One of the most captivating stories of the year was HarbourVest Partners’ hostile £1 billion ($1.2 billion; €1.2 billion) takeover bid for SVG Capital, a London-listed private equity vehicle. The deal dragged out over a nail-biting five weeks as competitors including Goldman Sachs and Canada Pension Plan Investment Board launched counter offers, and ended in mid-October when SVG capitulated to Boston-based HarbourVest’s offer to acquire the vehicle’s portfolio instead of the management company.
Market participants heralded the deal as a new era in the sector, with the head of European secondaries at one firm likening the deal to the “corporate raider” transactions of Wall Street.
Infrastructure secondaries have been making headlines, too, such as Arcus Infrastructure Partners’ €800 million tender offer on its 2007-vintage fund in March, and Ardian’s sale of its AXA Infrastructure Fund II, a 2007-vintage €1.1 billion vehicle.
Excluding real estate, real assets secondaries such as infrastructure, energy, timberland and agri, and metals and mining exploration, show real promise, with players such as HarbourVest logging around $11 billion in potential dealflow in 2015.
The buyer and seller landscape has been evolving across all asset classes, as a recent survey of limited partners globally by sister publication Private Equity International found. Almost a third of respondents said they plan to increase purchases of fund stakes over the next 12 months, a sign the already competitive secondaries market may become even more crowded.

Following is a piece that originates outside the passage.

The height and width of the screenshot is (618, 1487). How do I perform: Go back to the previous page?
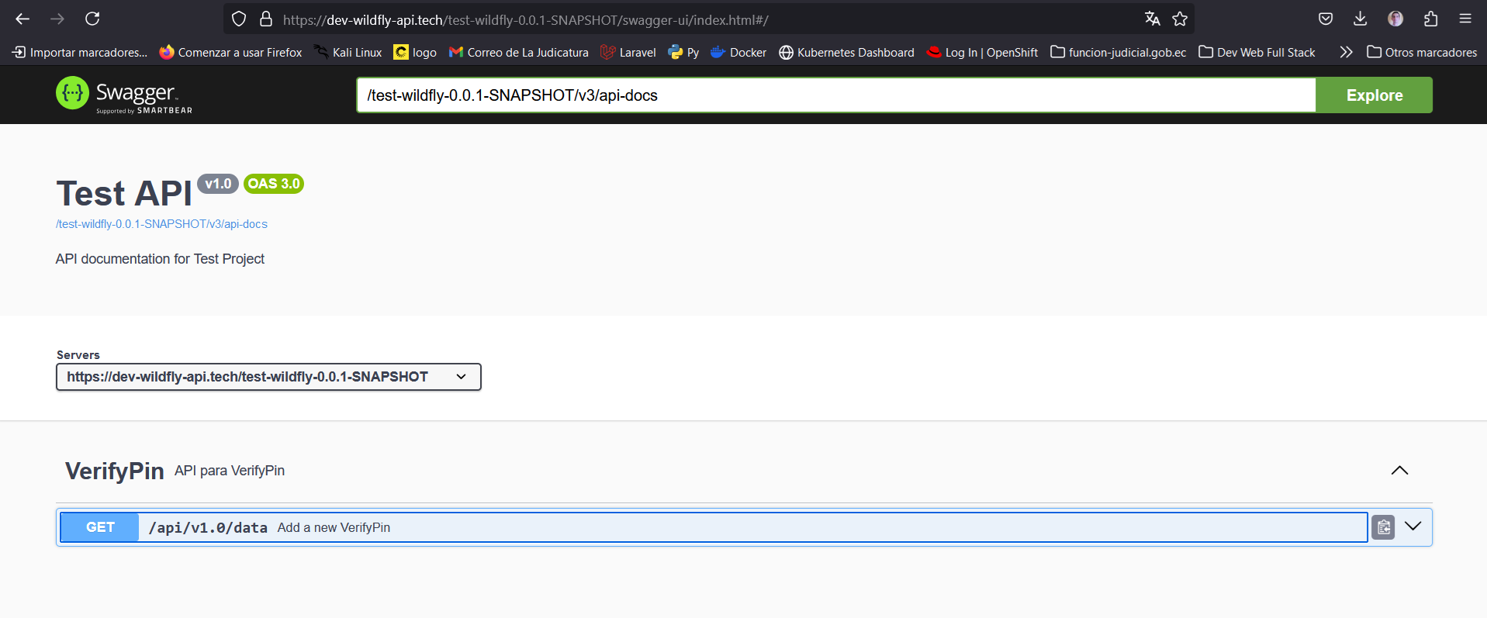tap(22, 19)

Buyers have become sellers, such as Partners Group’s sale of an €800 million portfolio of tail-end private equity stakes to Goldman Sachs, and sellers have become buyers, such as Michigan Retirement System’s purchase of a $25 million stake in Warburg Pincus Private Equity XII.
“People always had these [buyer or seller] labels,” says Phil Tsai, global head of secondaries market advisory at UBS. “That has increasingly become more and more blurred.”
So how does all this compare with activity in real estate secondaries? For one thing, the buyer and seller labels there have yet to blur, and the buyer universe remains limited to a handful of dedicated players.
“Despite the relative attractiveness of the market, there still aren’t a lot of new entrants into the space,” says Sarah Schwarzschild, head of real estate secondaries at Metropolitan Real Estate. Pension funds and sovereign wealth funds have not built up dedicated real estate secondaries teams in the same way they have in private equity because real estate is still a specialised space, she adds.
As for complex deals such as fund restructurings, where assets are moved into new vehicles with reset economics and terms, at least five of these have closed this year, a sign players in the space are applying the same tools as their private equity counterparts, Schwarzschild says.
“The traditional [real estate] LP fund market is not going anywhere and will always exist,” she says. “These other types of asset secondaries deals, fund recaps, there’s a lot of buzz around them and they will continue to be prevalent.”
With firms including Partners Group and Landmark Partners back in market with dedicated real estate secondaries vehicles this year, new entrants to the space will do well to get ahead of the curve.
This article first appeared in sister publication PERE‘s Secondaries supplement.